### SHORT TASK A
Please rename "Instruction" to "Command" in the entries, starting with the line with "Image resolution: width=1126" and going on through the line with "pos(1232,30)", and give those lines again with everything else unchanged.

### DOCUMENT TEXT
============

Members of Labour’s shadow cabinet rallied to defend the situation with the Hartlepool by-election on Sunday 21 March. If there was ever a case of flogging a dead horse, this was it. Because despite a growing scandal over the party’s candidate, senior Labour figures spent the morning firefighting live on TV.
Hartlepool hits headlines
The Canary previously reported that there’s a by-election coming up in Hartlepool. The previous Labour MP Mike Hill quit on 16 March. We wrote that:
Hill’s resignation follows reports that he used taxpayers’ money to fight a staff member’s claim of unfair dismissal, sexual assault, and harassment. According to the Sunday Times, he claimed £2,000 on parliamentary expenses for the excess on his employment liability policy.
So Labour needed a new candidate. Enter Dr Paul Williams, ex-MP for Stockton South. But his candidacy has already been contentious. As SKWAWKBOX reported, some of Williams’ Twitter output has been dodgy to say the least. Tweets included talking about “Tory MILFs”, praising the Saudi Arabian regime, expressing pro-war and what could be seen as Islamophobic views, and as SKWAWKBOX noted:
Williams retweeted a call on the party to stand down in ten seats to allow Lib Dems a better chance of success
But the way Labour selected Williams has also caused anger.
One for all?

============

### SHORT TASK B
Copy the Hartlepool by-election article word for word, starting with "Members of Labour’s" and going on through "live on TV.".

### EXCERPTED RECORDS

============

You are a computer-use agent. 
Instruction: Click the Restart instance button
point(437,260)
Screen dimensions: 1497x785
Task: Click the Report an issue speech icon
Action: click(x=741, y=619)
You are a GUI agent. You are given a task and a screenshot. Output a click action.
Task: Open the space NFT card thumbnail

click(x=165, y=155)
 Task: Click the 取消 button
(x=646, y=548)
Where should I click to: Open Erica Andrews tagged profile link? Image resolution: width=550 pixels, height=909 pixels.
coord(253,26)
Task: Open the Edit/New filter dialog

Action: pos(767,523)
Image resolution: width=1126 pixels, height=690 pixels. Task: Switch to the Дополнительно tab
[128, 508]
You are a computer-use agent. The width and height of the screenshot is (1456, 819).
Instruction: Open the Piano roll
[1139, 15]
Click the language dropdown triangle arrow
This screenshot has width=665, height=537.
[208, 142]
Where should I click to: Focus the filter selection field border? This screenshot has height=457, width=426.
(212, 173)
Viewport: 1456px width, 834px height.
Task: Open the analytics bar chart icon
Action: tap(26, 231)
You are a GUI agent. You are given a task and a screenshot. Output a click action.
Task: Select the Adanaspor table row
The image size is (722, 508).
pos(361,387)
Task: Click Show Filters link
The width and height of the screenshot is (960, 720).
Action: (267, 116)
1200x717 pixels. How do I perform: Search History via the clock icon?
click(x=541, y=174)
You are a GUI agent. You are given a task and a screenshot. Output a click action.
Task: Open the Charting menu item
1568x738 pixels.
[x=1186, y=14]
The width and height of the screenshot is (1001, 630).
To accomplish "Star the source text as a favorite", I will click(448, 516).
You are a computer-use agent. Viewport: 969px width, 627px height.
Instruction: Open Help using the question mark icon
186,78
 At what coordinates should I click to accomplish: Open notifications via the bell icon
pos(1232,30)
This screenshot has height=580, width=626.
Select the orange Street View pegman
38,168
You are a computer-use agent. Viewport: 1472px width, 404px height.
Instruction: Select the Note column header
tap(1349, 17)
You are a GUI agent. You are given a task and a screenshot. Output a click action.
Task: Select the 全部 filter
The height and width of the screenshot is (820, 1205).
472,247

============

### EXPECTED OUTPUT A
Image resolution: width=1126 pixels, height=690 pixels. Task: Switch to the Дополнительно tab
[128, 508]
You are a computer-use agent. The width and height of the screenshot is (1456, 819).
Command: Open the Piano roll
[1139, 15]
Click the language dropdown triangle arrow
This screenshot has width=665, height=537.
[208, 142]
Where should I click to: Focus the filter selection field border? This screenshot has height=457, width=426.
(212, 173)
Viewport: 1456px width, 834px height.
Task: Open the analytics bar chart icon
Action: tap(26, 231)
You are a GUI agent. You are given a task and a screenshot. Output a click action.
Task: Select the Adanaspor table row
The image size is (722, 508).
pos(361,387)
Task: Click Show Filters link
The width and height of the screenshot is (960, 720).
Action: (267, 116)
1200x717 pixels. How do I perform: Search History via the clock icon?
click(x=541, y=174)
You are a GUI agent. You are given a task and a screenshot. Output a click action.
Task: Open the Charting menu item
1568x738 pixels.
[x=1186, y=14]
The width and height of the screenshot is (1001, 630).
To accomplish "Star the source text as a favorite", I will click(448, 516).
You are a computer-use agent. Viewport: 969px width, 627px height.
Command: Open Help using the question mark icon
186,78
 At what coordinates should I click to accomplish: Open notifications via the bell icon
pos(1232,30)

### EXPECTED OUTPUT B
Members of Labour’s shadow cabinet rallied to defend the situation with the Hartlepool by-election on Sunday 21 March. If there was ever a case of flogging a dead horse, this was it. Because despite a growing scandal over the party’s candidate, senior Labour figures spent the morning firefighting live on TV.